CHAPITRE XXIII

Mlle HÉLIER RENSEIGNE LA PRESSE



Mlle Hélier, dont l’irritation ne demandait qu’à se manifester en une occurrence aussi désagréable à son amour-propre, fut rejointe dans la rue par la petite troupe des reporters, qui n’eurent, en somme, qu’à la laisser parler.

Elle ne leur cacha rien des événements qui venaient de bouleverser sa vie, et son indignation était si forte qu’elle ne s’aperçut nullement du plaisir malin que ces messieurs prenaient à d’aussi exceptionnelles révélations :

« Ni le professeur Jaloux, ni surtout le Dr Moutier, qui vient de se conduire si grossièrement à mon égard, n’ont le droit de se taire, leur dit-elle d’un trait, et puisqu’ils ne comprennent point leur devoir ou qu’ils en ont peur, je parlerai pour eux,

« Sachez donc que le monsieur qui revient de chez les morts, comme ils disent, est M. Jacques Munda de la Bossière, le propre frère de M. André Munda de la Bossière qui disparut d’une façon si singulière, il y a cinq ans, abandonnant ses enfants, le château de la Roseraie, son appartement à Paris et l’exploitation de sa manufacture de manchons Héron, près de la forêt de Sénart.

« La justice, vous devez vous en souvenir, essaya en vain de déchiffrer cette énigme ; elle y renonça. Mais il faudra bien qu’elle se remette à la tâche, car la vérité, un de ces quatre matins, finira bien par éclater : M. André de la Bossière a été assassiné ! »

« Qu’en savez-vous ? » demandèrent aussitôt les reporters qui ne perdaient pas une parole de Mlle Hélier et prenaient d’abondantes notes, avec le sourire.

« C’est M. de la Bossière lui-même qui est apparu à la jeune femme du notaire de Juvisy, M. Saint-Firmin, pour le lui dire !

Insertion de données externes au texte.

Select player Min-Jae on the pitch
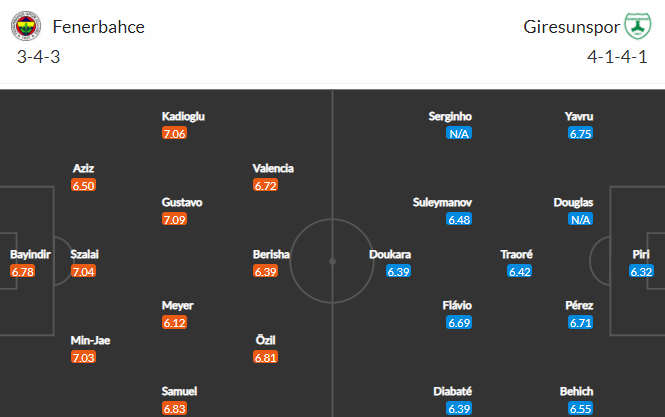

— Pour lui dire qu’il avait été assassiné !

— Mais oui !

— Pas possible !… »

Et comme, à cette déclaration étrange, il y eut quelques murmures accompagnés de plaisanteries de mauvais goût, des « chuts » énergiques rétablirent le silence.

Alors Mlle Hélier put se lancer, avec une rapidité de parole extravagante, dans ses histoires de revenants, les seules qui, pour elle, fussent vraiment dignes de retenir l’intérêt de son auditoire.

Elle confia d’abord aux journalistes le rôle important qu’elle avait joué, pendant plusieurs années, au château de la Roseraie, et ne leur épargna aucun des événements fantastiques qui avaient précédé et occasionné son départ.

Ce furent tour à tour, l’histoire de la table tournante, les propos surprenants de Mme Saint-Firmin, ses évanouissements, le récit des apparitions du bord de l’eau qui lui avait été confirmé, quelques jours auparavant, par Mme Saint-Firmin elle-même, enfin les promenades du fantôme dans le château.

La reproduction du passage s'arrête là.